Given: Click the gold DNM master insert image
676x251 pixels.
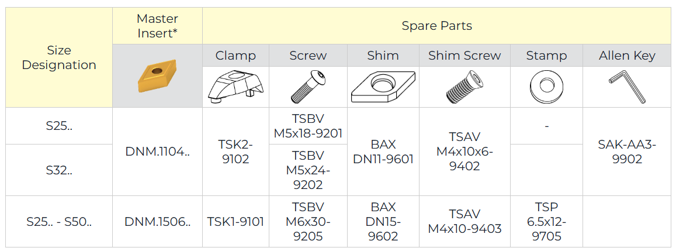Looking at the screenshot, I should 157,75.
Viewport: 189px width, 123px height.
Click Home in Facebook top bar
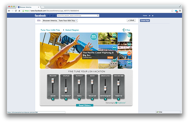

************

The request: Rewrite everything from the line containing "Viewport: 189px width, 123px height." down to the end of the material, replacing "top bar" with "navigation bar" and changing nothing else. Leave the pictures out of your answer.

Final result:
Viewport: 189px width, 123px height.
Click Home in Facebook navigation bar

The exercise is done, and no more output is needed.